| 課題一覧 |
(1) 観劇記の筆者が5つのバージョンの中から前田司郎演出の「にせS高原から」を選んだ理由を、観劇記に書かれている範囲で1〜3文で説明してください。
(2) この「S高原から」の観劇記を、最後の文の続きから書き進めてください。

| 文章抜粋 |
--
(その後の) a piece of cake !

今宵、すべての劇場で。

〝ニセS高原から〟前田司郎(五反田団)組

井の頭線駒場東大前にあるこまばアゴラ劇場は、8月からここのところずっと〝S高原から〟一色である。4人の演出家たちによる異なったバージョンをシャッフルした〝にせS高原から〟の連続公演に続き、平田オリザ自らが演出する青年団の「S高原から」がそれを締めくくるというスケジュールが組まれているらしい。そこまでやるなら、わたしもこのあたりで名作の誉れ高き「S高原から」を観ておこうかと思い立ち、足を運ぶことに。
わたしが観たのは、五反田団の前田司郎が演出を手がけるバージョンだが、本家を入れて5つの選択肢からこの「にせS高原から」を選んだ理由は、さほど明確なものではない。贔屓の小劇場系の役者がもっとも多いセットだったことと、自分のスケジュール上だけのことである。「S高原から」は、どちらかといえば固く真面目な芝居という印象が強いので、せめて役者くらい馴染みが多い方が楽しめるのではないか、と思った次第である。
カーテンコールで舞台上に出演者が揃った時に、改めてびっくりした。群像劇だということは観ている最中から十分に理解していたつもりだけれど、こんなにも多くの役者たちが舞台に上がっていたのか。物語については、明確なストーリー性はない。高原のサナトリウムの患者たちと、それを見舞いにやってくる患者の友人たちの人間模様とエピソードが、実に淡々としたタッチで繰り広げられていく。
ストーリーの輪郭は曖昧だが、印象的な人物の結びつきがいくつか登場する。もしかすると、そのどれに興味を惹かれるかは、まさに個人によってさまざまかもしれないが、わたしの場合、三組のカップルが心に残った。その三組とは、西岡隆(黒田大輔:THE SHAMPOO HAT)と上野雅美(立蔵葉子:青年団)、村西康則(大島怜也:PLUSTIC PLASTICS)と大島良子(内田慈)、それから福島和夫(増田理:バズノーツ)と坂口徹子(大倉マヤ:双数姉妹)である。
--
| 抜粋データ |
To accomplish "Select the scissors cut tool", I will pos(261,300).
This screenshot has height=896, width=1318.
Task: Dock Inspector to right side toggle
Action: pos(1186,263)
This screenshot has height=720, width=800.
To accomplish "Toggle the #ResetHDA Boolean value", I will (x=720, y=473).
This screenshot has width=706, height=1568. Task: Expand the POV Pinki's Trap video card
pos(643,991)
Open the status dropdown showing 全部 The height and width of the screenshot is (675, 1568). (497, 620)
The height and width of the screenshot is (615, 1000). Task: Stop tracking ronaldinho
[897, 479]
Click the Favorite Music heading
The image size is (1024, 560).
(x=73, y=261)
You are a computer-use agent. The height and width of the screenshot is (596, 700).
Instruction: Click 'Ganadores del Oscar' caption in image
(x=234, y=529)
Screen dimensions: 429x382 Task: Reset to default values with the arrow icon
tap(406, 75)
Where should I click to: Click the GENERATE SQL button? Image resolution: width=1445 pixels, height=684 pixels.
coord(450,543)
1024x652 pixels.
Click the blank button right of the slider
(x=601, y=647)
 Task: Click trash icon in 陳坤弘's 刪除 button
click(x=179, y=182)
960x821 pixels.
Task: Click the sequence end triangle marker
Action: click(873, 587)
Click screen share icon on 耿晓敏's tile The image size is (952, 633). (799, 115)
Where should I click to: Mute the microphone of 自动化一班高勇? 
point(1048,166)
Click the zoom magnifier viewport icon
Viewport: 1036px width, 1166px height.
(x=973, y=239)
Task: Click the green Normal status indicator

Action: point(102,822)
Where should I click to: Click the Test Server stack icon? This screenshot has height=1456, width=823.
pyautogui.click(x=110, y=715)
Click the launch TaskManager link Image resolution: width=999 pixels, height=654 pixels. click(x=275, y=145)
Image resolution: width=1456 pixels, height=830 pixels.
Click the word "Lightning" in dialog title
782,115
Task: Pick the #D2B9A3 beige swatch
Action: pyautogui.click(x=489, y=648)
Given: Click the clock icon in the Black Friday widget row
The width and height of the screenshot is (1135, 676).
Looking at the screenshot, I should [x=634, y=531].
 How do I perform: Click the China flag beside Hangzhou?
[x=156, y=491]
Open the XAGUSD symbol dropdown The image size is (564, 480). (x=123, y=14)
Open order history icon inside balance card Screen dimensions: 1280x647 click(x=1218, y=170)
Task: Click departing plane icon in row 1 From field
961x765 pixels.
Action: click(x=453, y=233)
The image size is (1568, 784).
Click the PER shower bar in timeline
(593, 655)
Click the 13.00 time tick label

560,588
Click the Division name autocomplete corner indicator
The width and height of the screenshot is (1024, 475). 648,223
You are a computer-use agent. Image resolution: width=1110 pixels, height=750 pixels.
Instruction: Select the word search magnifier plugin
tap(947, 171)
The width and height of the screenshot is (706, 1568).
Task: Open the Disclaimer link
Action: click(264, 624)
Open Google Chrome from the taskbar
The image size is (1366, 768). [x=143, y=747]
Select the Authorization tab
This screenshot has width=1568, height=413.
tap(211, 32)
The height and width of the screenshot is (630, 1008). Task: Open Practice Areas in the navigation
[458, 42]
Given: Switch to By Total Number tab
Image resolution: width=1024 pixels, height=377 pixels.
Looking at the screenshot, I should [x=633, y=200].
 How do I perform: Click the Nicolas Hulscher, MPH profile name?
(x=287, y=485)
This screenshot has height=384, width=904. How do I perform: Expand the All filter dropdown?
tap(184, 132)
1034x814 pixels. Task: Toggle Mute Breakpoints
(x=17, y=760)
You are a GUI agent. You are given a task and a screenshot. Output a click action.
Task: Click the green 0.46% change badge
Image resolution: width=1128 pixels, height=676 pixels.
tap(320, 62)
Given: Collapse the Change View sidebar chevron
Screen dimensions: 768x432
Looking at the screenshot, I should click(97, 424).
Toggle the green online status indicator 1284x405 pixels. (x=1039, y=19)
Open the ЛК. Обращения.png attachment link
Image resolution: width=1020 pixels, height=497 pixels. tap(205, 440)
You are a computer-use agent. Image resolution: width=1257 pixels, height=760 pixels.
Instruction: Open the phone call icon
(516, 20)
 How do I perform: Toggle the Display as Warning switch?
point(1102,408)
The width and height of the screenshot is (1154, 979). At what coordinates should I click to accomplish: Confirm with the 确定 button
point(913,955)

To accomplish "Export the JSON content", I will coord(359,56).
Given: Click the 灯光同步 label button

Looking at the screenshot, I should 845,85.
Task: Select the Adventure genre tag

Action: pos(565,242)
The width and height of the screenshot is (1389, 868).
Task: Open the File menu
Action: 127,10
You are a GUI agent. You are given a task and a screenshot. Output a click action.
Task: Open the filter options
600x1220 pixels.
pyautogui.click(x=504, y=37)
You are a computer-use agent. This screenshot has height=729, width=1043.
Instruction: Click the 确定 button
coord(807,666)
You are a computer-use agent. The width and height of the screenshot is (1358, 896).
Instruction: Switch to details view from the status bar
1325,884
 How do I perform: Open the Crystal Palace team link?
--
| 課題別解答 |
(1) 筆者が挙げる理由は、贔屓の小劇場系の役者がもっとも多いセットだったことと、自分のスケジュールの都合の二つである。「S高原から」には固く真面目な芝居という印象が強かったため、せめて馴染みの役者が多いほうが楽しめるだろうと考えた。

(2)
それぞれの関係のありようは、まったくと言っていいほど異なる。恋人を遠ざけようとする男と婚約を解消しながらも男への思いを断ちきれない女、恋人を待ち焦がれる男と友人を介して別れ話を持ち出そうとする女、余命いくばくもない浮気男とそれでも彼を愛する女、などなど。彼らの男女関係は、物語の悲劇的な側面を象徴するかのように、物語の中心に据えられており、それ以外の人間関係がこれを衛星のように取り巻いて、この死をめぐるドラマを形成している印象なのである。
そこはかとないユーモアを感じさせる演出は、逆に死のイメージを浮き彫りにしようという演出者前田の意図だったのだろうが、それが成功しているかというと、ちょっと微妙なところかもしれない。わたしとしては、ユーモラスな味付けからはストレートに軽快さを読み取り、死の影にはむしろ薄い印象をもった。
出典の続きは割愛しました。